━━━━━ Provided entries
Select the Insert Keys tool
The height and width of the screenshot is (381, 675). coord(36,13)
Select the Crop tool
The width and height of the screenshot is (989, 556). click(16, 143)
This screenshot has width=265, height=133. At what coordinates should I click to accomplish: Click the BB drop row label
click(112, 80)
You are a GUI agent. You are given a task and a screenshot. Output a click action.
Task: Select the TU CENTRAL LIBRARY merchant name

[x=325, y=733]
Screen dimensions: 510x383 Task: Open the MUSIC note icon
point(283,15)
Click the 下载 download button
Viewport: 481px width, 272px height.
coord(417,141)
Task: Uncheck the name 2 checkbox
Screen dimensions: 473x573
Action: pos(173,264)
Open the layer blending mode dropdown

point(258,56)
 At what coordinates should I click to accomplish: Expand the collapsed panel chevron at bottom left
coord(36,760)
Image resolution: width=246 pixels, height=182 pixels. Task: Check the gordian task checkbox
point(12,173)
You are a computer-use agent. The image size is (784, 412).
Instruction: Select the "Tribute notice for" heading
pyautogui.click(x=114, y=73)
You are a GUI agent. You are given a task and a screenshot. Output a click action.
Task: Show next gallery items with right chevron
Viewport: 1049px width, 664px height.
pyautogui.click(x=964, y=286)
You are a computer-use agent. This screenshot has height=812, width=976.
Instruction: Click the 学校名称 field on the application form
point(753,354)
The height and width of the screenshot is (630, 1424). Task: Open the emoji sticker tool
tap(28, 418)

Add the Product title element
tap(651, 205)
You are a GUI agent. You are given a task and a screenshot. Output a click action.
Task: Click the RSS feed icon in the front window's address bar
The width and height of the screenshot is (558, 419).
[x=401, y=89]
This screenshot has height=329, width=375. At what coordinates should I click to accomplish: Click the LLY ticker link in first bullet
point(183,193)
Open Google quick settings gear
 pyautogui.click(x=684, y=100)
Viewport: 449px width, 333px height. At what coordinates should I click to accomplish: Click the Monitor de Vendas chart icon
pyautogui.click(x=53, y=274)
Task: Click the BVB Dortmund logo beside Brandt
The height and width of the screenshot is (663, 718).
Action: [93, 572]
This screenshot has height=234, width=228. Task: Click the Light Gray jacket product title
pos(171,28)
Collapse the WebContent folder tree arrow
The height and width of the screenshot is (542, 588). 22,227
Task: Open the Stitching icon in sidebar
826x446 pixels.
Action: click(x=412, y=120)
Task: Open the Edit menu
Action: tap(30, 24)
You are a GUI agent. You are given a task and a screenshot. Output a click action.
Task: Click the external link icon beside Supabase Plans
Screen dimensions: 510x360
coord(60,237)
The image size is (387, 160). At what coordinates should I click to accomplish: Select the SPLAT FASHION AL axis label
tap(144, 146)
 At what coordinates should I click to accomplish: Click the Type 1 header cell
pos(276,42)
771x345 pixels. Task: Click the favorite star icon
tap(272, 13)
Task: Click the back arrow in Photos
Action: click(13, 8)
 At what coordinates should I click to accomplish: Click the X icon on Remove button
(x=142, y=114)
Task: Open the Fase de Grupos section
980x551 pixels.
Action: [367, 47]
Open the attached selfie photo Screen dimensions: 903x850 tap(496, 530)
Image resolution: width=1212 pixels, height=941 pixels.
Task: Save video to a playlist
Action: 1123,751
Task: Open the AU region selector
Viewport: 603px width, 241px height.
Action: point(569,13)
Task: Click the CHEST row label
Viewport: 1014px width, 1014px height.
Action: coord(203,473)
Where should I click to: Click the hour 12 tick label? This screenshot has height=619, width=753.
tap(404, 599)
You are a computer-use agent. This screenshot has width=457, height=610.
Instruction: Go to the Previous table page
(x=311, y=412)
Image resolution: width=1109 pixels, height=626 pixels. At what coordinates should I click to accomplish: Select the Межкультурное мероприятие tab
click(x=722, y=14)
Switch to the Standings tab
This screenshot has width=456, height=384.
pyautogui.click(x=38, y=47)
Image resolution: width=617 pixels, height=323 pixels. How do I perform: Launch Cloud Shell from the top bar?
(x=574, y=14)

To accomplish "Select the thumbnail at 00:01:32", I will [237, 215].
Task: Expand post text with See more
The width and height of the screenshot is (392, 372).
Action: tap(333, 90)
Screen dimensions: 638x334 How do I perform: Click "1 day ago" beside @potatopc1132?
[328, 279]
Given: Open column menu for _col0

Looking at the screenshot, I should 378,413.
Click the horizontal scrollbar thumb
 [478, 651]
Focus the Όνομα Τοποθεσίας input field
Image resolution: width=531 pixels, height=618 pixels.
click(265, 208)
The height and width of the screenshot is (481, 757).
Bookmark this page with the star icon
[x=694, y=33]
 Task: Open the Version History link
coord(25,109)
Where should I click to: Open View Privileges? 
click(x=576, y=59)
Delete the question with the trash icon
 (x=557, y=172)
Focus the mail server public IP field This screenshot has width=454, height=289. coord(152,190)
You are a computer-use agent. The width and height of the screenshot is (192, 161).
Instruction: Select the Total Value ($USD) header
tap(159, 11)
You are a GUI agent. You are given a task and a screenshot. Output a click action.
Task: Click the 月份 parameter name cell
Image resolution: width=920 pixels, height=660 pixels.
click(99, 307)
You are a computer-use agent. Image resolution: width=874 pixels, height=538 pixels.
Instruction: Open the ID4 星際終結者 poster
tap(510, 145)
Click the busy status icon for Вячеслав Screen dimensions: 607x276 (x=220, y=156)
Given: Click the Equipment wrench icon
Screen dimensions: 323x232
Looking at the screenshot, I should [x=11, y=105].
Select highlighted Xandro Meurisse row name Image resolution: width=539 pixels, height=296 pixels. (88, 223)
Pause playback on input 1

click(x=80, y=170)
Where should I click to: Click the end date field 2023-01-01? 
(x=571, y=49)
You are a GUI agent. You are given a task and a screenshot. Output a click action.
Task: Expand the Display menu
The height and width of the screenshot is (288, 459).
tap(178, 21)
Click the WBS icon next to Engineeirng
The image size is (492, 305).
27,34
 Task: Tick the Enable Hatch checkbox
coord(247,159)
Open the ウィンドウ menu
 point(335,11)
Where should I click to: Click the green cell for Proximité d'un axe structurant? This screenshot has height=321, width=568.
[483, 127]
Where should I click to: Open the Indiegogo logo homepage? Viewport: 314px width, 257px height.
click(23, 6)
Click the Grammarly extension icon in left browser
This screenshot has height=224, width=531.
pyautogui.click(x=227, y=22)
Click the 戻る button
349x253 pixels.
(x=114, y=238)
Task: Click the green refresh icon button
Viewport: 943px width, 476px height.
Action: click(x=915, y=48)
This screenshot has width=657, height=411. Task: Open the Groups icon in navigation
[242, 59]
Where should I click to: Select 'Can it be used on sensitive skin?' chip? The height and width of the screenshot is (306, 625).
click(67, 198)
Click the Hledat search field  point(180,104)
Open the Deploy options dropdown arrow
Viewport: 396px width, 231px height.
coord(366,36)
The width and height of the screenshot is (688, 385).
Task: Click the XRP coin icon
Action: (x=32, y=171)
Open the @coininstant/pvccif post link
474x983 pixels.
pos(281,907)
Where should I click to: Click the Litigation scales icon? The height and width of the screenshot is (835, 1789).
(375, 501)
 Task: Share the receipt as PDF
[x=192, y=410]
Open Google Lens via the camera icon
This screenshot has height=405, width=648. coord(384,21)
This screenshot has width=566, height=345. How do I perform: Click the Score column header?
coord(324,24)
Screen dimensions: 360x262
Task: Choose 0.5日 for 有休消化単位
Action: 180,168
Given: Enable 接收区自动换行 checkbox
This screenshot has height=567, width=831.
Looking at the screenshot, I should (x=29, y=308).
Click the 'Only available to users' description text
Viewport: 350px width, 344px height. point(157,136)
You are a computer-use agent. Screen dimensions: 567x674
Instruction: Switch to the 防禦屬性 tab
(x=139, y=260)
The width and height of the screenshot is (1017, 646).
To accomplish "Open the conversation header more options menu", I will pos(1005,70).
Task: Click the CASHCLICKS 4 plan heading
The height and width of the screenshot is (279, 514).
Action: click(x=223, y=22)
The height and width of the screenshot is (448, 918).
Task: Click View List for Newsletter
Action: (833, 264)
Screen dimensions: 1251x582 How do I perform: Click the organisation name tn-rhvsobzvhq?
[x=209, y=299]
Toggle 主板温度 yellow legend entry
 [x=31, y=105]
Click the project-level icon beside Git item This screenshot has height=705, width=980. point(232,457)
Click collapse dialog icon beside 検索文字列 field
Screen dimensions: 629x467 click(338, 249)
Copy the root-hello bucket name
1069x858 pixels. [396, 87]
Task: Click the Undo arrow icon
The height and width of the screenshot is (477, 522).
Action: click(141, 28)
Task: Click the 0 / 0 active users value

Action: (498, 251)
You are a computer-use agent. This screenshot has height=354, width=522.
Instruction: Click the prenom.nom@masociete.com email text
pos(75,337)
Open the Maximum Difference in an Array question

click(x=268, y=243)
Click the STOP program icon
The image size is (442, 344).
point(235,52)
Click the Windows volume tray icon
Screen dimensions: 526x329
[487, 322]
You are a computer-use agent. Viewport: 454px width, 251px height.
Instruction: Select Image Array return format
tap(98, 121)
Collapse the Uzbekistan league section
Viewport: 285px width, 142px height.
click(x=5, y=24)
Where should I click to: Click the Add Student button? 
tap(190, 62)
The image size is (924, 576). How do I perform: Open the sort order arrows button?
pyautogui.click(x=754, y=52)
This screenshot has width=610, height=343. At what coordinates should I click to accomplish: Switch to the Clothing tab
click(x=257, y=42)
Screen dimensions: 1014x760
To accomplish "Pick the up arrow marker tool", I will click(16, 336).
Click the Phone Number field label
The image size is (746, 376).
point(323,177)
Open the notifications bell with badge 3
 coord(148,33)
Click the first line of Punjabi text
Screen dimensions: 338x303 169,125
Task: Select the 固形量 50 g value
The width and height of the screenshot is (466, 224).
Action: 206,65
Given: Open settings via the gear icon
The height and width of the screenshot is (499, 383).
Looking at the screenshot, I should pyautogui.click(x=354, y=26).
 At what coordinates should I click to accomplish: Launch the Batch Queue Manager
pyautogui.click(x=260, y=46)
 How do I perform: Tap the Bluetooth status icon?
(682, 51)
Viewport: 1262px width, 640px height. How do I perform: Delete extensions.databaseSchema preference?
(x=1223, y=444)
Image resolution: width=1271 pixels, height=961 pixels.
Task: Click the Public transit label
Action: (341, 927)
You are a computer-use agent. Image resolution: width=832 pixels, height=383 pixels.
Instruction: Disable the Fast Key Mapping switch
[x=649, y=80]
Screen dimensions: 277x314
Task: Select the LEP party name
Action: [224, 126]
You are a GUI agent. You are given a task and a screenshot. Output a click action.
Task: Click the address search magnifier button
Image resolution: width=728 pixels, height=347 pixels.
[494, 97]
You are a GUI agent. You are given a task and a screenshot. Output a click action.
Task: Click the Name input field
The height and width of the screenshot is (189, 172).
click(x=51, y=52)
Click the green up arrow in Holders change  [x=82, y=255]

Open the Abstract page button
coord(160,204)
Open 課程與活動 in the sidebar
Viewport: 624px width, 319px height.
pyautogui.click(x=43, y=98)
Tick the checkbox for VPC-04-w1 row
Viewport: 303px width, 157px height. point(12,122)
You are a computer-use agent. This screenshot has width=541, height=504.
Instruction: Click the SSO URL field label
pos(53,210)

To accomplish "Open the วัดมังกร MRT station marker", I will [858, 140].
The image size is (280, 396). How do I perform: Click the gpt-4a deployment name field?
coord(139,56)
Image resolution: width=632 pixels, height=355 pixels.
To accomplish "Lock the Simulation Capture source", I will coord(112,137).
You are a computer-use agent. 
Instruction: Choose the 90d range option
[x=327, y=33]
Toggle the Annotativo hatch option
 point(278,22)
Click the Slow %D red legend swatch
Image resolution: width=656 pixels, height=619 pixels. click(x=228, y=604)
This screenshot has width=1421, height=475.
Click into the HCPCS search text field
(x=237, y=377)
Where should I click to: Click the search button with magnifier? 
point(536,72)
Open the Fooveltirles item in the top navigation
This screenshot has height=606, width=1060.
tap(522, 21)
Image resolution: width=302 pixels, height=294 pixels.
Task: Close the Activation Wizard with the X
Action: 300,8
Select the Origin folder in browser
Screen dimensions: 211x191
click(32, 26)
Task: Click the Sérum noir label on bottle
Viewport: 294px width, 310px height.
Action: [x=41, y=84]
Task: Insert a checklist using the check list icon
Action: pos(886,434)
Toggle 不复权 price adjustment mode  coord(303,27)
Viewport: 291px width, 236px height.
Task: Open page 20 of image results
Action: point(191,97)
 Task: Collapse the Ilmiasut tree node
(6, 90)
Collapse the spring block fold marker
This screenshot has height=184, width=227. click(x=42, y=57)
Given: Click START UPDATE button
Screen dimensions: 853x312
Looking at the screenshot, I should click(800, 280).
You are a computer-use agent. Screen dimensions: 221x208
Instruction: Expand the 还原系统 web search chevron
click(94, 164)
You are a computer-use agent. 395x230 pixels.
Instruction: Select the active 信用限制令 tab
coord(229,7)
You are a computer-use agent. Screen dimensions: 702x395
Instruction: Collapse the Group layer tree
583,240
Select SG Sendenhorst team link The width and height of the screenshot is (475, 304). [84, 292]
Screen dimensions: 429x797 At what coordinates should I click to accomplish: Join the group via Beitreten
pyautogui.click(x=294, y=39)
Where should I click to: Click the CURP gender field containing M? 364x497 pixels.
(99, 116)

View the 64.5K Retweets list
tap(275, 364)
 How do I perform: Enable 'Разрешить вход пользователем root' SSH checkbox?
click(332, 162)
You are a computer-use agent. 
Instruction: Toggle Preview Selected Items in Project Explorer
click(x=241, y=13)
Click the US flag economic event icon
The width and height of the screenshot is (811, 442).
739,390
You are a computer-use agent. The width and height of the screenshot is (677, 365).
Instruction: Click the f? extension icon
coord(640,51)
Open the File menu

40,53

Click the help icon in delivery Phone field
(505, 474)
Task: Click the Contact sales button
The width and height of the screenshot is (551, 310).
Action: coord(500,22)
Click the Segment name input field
━━━━━━━━━━
Work task → The word to find is "more". Copy every line of the data that holds it.

Exercise response →
Task: Expand post text with See more
To accomplish "Open the conversation header more options menu", I will pos(1005,70).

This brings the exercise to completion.